- Born: Paul Robert O'Sullivan 26 August 1955 (age 70) Dublin, Ireland
- Citizenship: Ireland; South Africa
- Occupations: Forensic investigator, security consultant
- Years active: 1980s–present
- Website: O’Sullivan Brosnan and Associates

= Paul O'Sullivan (forensic investigator) =

South African private investigator and anti-corruption activist

Paul Robert O’Sullivan (born 26 August 1955) is an Ireland and South African forensic investigator, security consultant, and prominent anti-corruption activist. He is widely known for conducting investigations into alleged misconduct by senior officials in the South African Police Service (SAPS) and for his outspoken public stance on corruption.

== Early years ==
Paul O'Sullivan was born on February 17, 1953, in Dublin, Ireland. Paul moved to South Africa in the late 1980s.

== Career ==
O’Sullivan has led several high-profile investigations into corruption within the criminal justice system. He has frequently made public submissions, media statements, and legal complaints relating to alleged wrongdoing by senior police officials.

In July 2025, O’Sullivan publicly called for the suspension of KwaZulu-Natal Police Commissioner, Lieutenant General Nhlanhla Mkhwanazi, accusing him of unlawful conduct relating to public disclosures about ongoing investigations.

O’Sullivan has participated in numerous public hearings, inquiries, and investigations, claiming to expose systemic corruption within the SAPS and related institutions. He was also arrested at some point.

In January 2003, O’Sullivan, then a board member at Airports Company South Africa, opened a criminal docket against Jackie Selebi, South Africa's chief of police and global head of Interpol, after discovering that Selebi was on the payroll of notorious drug trafficker Glenn Agliotti. Selebi was convicted of corruption and sentenced to fifteen years in prison in 2010.

In October 2012, O’Sullivan opened a criminal docket against Crime Intelligence boss Richard Mdluli and National Prosecuting Authority (NPA) bosses Lawrence Mrwebi and Nomgcobo Jiba.
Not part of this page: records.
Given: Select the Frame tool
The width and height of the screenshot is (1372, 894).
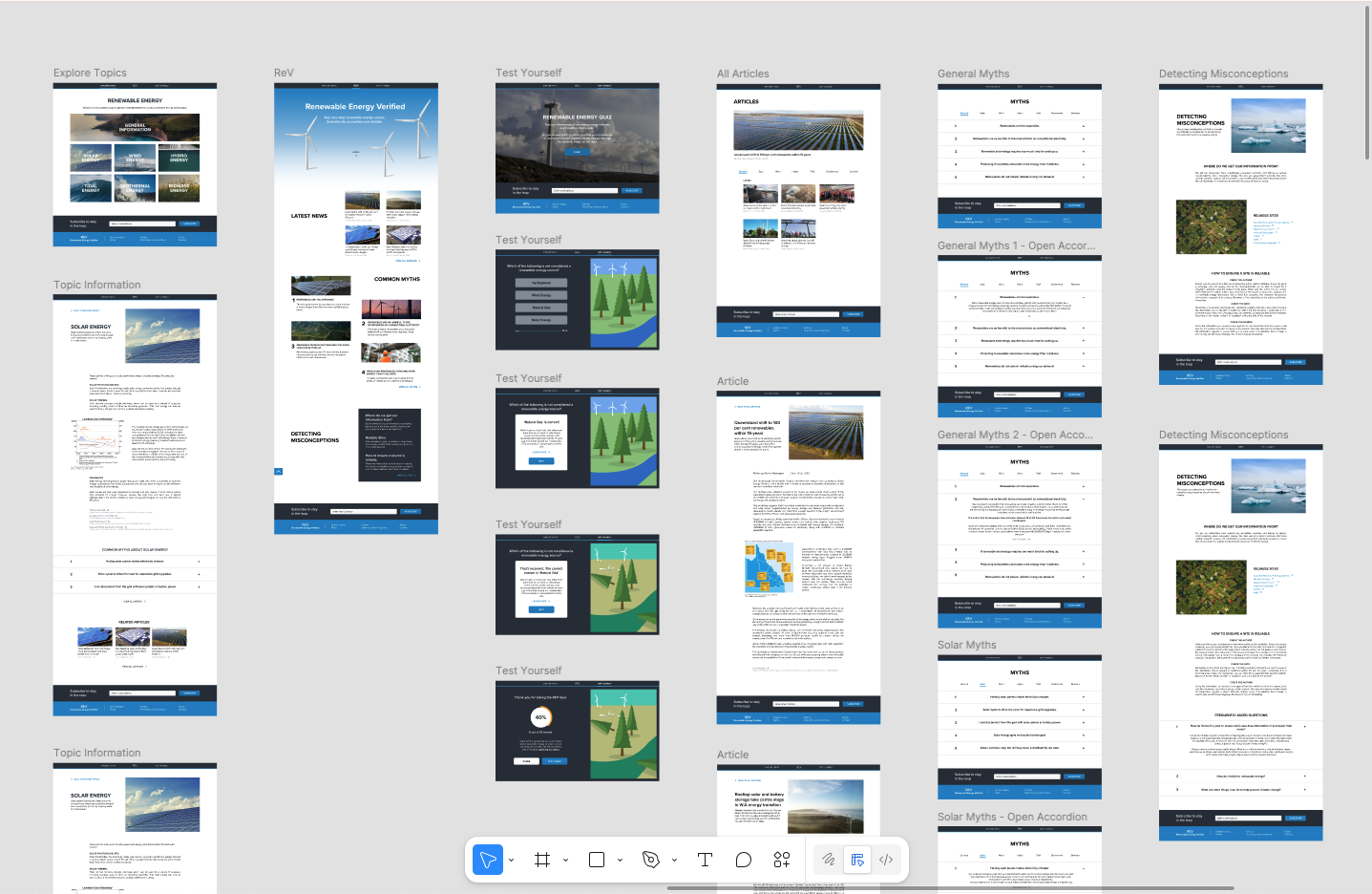Looking at the screenshot, I should (542, 860).
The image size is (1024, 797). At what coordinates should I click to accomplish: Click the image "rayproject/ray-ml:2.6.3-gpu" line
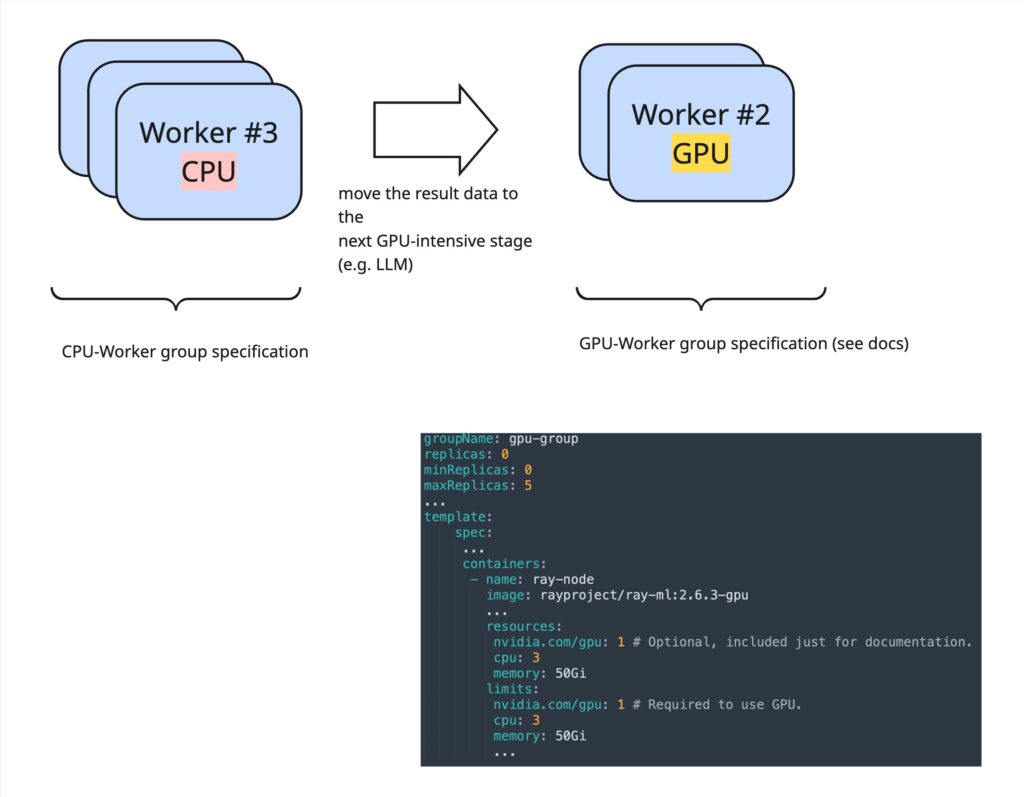(x=617, y=595)
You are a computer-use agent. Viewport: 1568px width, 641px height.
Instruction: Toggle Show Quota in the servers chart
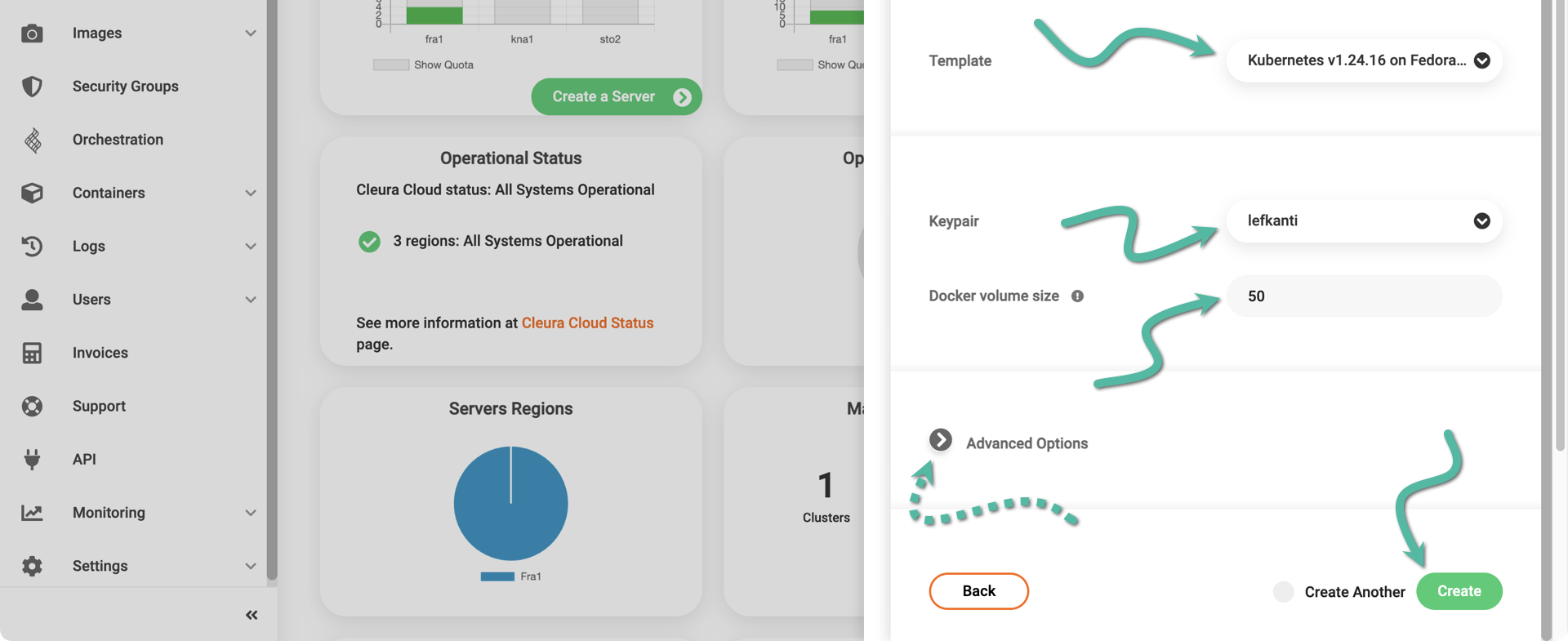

Jiba was later fired from the NPA, and both Mrwebi and Mdluli were suspended from their positions. Mdluli went on to be convicted of unrelated offenses and was sent to prison.

== Legal disputes ==

=== Defamation suit by Lt-Gen Mkhwanazi ===
In September 2025, KwaZulu-Natal Police Commissioner Lt-Gen Mkhwanazi filed a R5 million defamation lawsuit against O’Sullivan, alleging that O’Sullivan made several damaging public claims accusing him of corruption and misuse of public resources.

=== O’Sullivan’s R10 million counterclaim ===
In October 2025, O’Sullivan filed a R10 million counterclaim against Mkhwanazi, accusing him of making defamatory statements during the Madlanga Commission of Inquiry and during parliamentary testimony.

O’Sullivan disputed claims that he had opened a criminal case in KwaZulu-Natal and denied allegations that he “ran IPID operations” from his home.

== Involvement in commissions and inquiries ==
O’Sullivan has indicated willingness to present evidence to the Madlanga Commission of Inquiry, which is investigating corruption and political interference in the criminal justice sector. His earlier complaints and statements also appear in evidence presented to the Zondo Commission related to procurement irregularities in forensic services at SAPS.

== Public profile and advocacy ==
O’Sullivan is often described as an outspoken whistleblower. He has stated that his work aims to expose corruption and is not motivated by personal or political interests.

He has also warned that certain allegations he has uncovered “may shock the nation” if left unaddressed.

O’Sullivan's confrontational style has drawn mixed public reaction. Some commentators regard him as a fearless anti-corruption advocate, while others argue that his public accusations may overstep legal boundaries or risk defamation.  He has been involved in multiple legal disputes, and his critics argue that his methods can escalate political tensions within the police and justice system. While giving evidence to the parliament ad hoc task team, Cedrick Nkabinde, suspended Police Minister Senzo Mchunu’s chief of staff, claimed and read a threatening message received from O'Sullivan to which MPs reacted strongly and said they would investigate possible witness intimidation.

== Court cases ==
Between March 2015 and February 2016, O’Sullivan exited and entered South Africa on his Irish passport, allegedly contravening Section 26 (b) of the South African Citizenship Act. He became the first person in the country to ever be charged with the offense. O'Sullivan had also been charged with other cases, such as the Bramley case of fraud and extortion, a Rosebank case of kidnapping, the immigration case, and a Kempton Park case of extortion, fraud, and intimidation.

== Personal life ==
Court documents from 2025 indicate that O’Sullivan owns a substantial property portfolio and has funded parts of his investigative work using personal resources.